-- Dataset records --
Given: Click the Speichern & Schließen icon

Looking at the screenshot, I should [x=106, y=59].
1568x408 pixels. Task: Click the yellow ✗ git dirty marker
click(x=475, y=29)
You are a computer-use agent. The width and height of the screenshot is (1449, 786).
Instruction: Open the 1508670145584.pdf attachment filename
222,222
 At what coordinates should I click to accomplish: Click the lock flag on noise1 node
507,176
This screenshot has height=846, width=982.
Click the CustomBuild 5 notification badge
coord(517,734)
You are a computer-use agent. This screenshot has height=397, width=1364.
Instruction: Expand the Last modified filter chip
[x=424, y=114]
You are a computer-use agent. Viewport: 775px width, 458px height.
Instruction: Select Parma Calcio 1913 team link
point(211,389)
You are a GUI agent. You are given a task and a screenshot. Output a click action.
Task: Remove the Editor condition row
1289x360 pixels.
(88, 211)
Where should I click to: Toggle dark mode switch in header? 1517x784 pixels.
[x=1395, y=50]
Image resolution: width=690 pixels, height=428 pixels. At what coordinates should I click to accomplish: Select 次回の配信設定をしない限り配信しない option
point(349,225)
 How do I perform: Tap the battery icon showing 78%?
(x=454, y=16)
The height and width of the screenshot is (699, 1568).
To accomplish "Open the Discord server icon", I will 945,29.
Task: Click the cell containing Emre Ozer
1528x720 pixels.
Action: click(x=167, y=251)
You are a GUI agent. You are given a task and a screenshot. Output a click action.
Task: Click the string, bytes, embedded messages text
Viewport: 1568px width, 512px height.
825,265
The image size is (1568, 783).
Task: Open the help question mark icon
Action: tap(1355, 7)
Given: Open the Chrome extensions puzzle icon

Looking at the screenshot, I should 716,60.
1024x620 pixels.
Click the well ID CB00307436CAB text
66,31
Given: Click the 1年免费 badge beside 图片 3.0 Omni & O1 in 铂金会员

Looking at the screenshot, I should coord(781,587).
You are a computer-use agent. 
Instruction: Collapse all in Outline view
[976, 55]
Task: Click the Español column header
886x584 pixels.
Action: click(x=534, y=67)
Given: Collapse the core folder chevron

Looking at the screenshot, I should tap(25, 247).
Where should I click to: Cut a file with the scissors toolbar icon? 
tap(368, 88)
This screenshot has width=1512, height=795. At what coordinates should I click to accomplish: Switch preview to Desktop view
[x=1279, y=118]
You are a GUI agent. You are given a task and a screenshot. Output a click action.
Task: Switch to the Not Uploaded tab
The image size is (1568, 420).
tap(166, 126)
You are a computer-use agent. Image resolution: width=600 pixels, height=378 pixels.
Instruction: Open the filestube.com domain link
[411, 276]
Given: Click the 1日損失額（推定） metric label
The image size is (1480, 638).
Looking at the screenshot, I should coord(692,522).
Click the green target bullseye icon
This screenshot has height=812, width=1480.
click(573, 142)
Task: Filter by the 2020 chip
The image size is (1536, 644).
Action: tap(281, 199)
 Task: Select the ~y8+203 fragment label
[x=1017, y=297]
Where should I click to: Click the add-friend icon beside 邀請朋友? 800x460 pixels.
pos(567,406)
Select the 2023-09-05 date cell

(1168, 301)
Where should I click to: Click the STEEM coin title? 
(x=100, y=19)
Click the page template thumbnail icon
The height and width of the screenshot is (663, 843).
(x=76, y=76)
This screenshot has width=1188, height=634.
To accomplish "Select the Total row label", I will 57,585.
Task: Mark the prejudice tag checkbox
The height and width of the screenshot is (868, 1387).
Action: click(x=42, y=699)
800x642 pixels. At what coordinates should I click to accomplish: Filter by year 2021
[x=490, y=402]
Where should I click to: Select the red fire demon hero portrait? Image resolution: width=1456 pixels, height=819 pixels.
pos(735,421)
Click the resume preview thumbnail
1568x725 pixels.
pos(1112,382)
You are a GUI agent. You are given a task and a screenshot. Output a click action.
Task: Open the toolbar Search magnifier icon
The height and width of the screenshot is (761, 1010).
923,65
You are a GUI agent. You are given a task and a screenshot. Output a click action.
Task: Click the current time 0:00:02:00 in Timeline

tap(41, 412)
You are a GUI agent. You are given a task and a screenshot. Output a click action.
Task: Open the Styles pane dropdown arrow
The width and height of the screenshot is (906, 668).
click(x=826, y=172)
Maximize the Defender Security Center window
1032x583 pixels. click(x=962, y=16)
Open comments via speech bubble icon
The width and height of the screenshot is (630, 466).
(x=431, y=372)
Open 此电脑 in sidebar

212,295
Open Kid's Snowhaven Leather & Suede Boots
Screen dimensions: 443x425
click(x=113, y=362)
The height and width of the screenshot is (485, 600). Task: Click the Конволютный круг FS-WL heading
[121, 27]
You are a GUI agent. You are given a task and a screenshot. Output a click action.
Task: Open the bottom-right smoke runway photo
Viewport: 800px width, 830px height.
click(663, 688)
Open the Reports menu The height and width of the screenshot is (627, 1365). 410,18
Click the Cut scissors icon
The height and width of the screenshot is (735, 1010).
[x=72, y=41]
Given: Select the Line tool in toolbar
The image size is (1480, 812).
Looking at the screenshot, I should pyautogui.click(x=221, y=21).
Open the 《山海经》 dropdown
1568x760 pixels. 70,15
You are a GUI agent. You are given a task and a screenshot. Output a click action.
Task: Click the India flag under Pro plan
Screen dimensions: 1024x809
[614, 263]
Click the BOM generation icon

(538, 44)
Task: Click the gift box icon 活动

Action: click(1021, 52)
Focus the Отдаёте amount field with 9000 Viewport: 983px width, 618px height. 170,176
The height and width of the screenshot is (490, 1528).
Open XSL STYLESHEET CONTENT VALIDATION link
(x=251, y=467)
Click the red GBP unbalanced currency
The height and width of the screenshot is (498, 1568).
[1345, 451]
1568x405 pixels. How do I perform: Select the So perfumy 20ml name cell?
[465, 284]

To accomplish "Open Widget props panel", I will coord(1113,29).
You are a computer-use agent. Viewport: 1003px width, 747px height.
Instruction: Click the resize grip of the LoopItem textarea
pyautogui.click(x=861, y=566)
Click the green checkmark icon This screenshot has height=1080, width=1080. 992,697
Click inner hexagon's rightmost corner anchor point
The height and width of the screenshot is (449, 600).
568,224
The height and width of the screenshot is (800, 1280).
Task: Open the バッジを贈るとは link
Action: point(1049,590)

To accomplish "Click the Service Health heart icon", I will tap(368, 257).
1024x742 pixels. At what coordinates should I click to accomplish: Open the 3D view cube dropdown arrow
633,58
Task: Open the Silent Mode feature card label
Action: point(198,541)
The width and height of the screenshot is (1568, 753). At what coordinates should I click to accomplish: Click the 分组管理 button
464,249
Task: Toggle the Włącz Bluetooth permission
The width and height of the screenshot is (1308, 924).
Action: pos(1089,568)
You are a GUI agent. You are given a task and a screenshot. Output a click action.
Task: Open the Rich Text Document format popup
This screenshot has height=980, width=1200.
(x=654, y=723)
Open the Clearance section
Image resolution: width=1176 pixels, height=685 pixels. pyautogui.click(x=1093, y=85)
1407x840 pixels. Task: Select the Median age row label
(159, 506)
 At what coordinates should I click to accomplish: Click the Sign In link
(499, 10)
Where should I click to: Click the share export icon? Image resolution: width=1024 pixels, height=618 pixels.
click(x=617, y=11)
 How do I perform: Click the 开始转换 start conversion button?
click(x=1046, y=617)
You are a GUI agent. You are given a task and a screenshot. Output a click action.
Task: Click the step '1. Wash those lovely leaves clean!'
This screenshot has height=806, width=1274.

-- Problem to solve --
Line count for the string "will": tally the lines of the records above that contain it and give only the result.

-- Problem solution --
4